Los años posteriores, volvió a emplear patrones más lineales. El efecto surge, como sin querer, de la literalidad. “No copiar lo existente”, dice ella, “sino agitarlo, reproducir el impacto original que produjo al verlo”. En Los apóstoles (2006-2008) —presentes en Valencia después de haber faltado en el Reina Sofía por falta de espacio—, las vetas pintadas que recuerdan la madera son un eco de las tablas en que Rubens creó su serie de El Prado. En Luces de invierno (2018), cuadros inspirados por la vista difusa desde las arpilleras de los secaderos de tabaco granadinos, las tupidas rayitas del velo que oculta el paisaje a la vez lo llevan encima, gracias a la simple elección de sus tonos.

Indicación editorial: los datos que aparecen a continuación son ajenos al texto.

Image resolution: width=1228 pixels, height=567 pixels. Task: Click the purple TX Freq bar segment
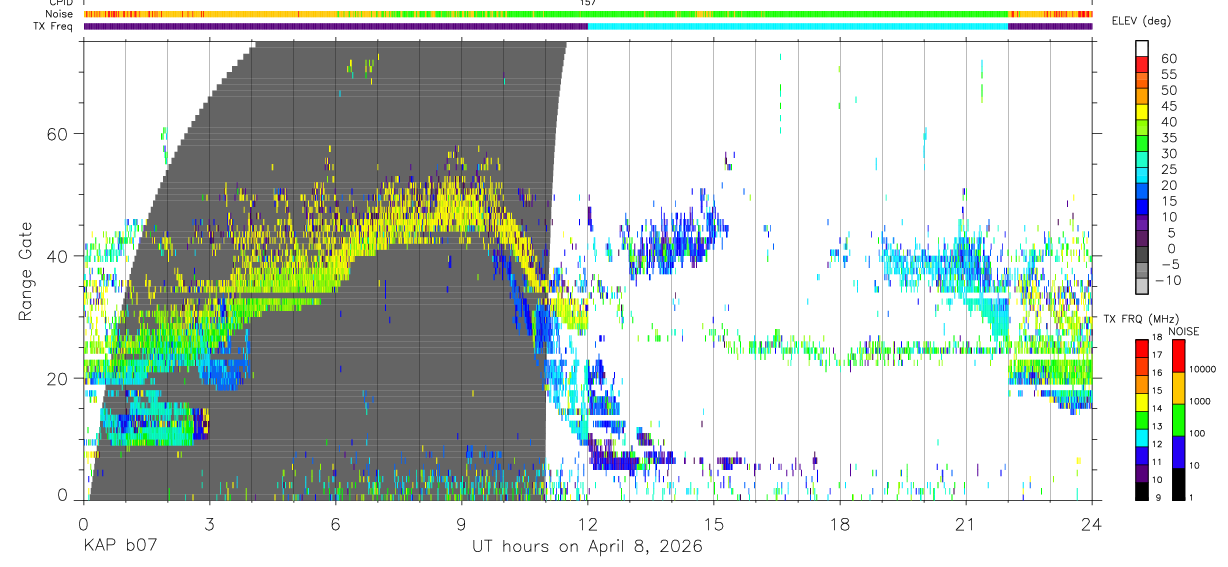point(336,26)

El recorrido de la retrospectivas, en Madrid y en el IVAM, es circular. Empiezan donde terminan. La propia artista confirma la idoneidad del diseño con su sospecha de haber estado siempre pintando el mismo cuadro, compartida con tantos otros del oficio. Las obras en homenaje a Eusebio Sempere, del 2024, vuelven, por ejemplo, a la línea más pura, ilustrando aquella lección inicial que aprendió con el gran pintor alicantino en el Centro de Cálculo: ¿la abstracción geométrica es fría? Pues no tiene por qué. Depende de cómo se coloquen las líneas y cómo se iluminen.

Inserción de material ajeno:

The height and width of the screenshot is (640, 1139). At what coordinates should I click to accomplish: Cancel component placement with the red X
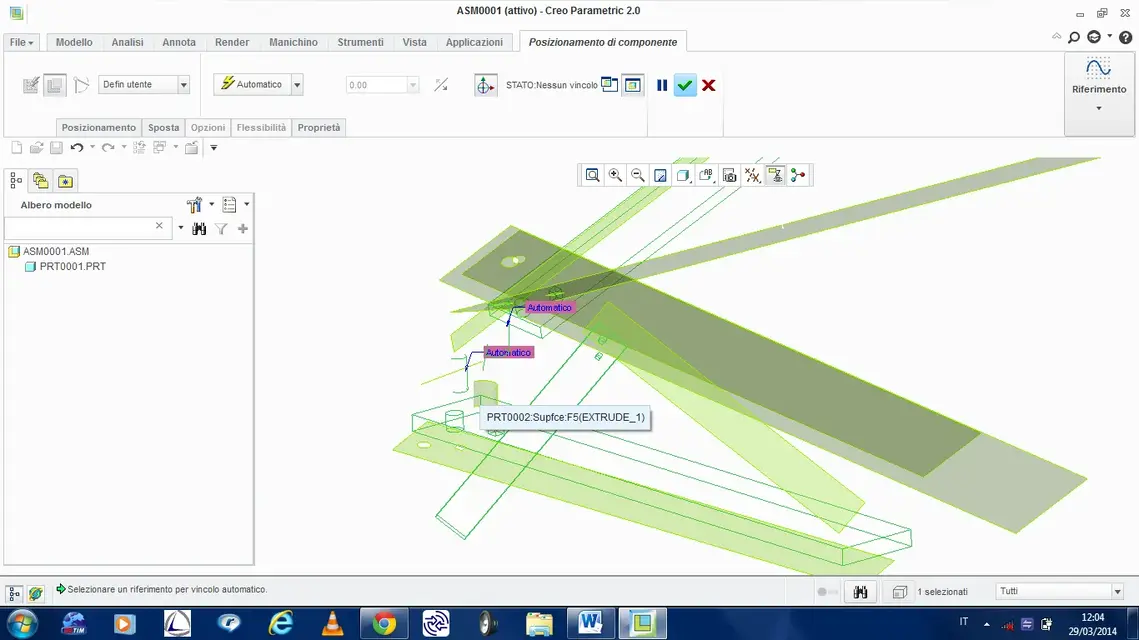tap(708, 85)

‘De seda azul a medianoche’, 2018, de la serie ‘Luces de invierno’ Óleo sobre tela. Soledad Sevilla,
Otros de los trabajos más recientes lo prueban. Son los enormes—y no solo en tamaño— Horizontes blancos (2024). Ocupan la pared casi de incógnito sobre un fondo que apenas se distingue de ella, pero absorben la mirada. Sus finas líneas paralelas a grafito están hechas con regla y después repasadas con rotulador, a mano, animando el conjunto con suaves modulaciones de luz. Como siempre, la artista elige mostrarnos lo que la pintura hace a la realidad. En este caso, poner el horizonte, fundido con la huella del pulso, a todas las alturas posibles a las que se nos antoje mirar.

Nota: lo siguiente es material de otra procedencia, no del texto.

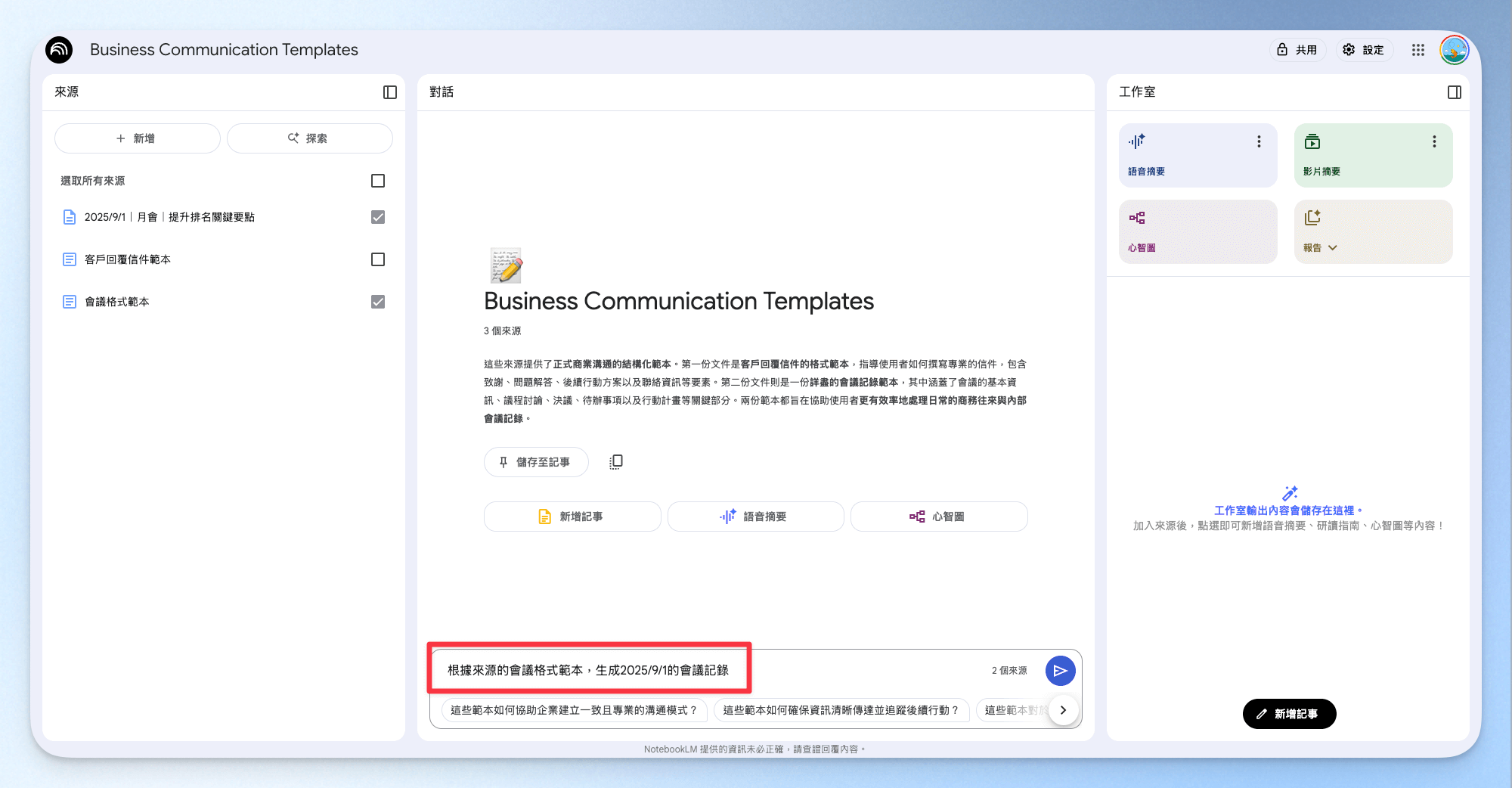Image resolution: width=1512 pixels, height=788 pixels.
Task: Click the 儲存至記事 button
Action: (x=536, y=462)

El progreso es un concepto discutido en arte, pero cada creador aporta nuevas maneras de ver a quienes vinieron antes. Mondrian arroja su mirada sobre los clásicos —esquemática, despojada de lo que considera superfluo— y otros han hecho lo propio con él. Como lo ya visto no se puede dejar de saber, podríamos sentirnos tentados de pensar que va tejiéndose, al menos, un hilo de sentido que todavía se nos escapa pero, sin el cual, el disfrute de recorrer estas salas de Soledad Sevilla, aun siendo muy real, también sigue resultando muy difícil de explicar.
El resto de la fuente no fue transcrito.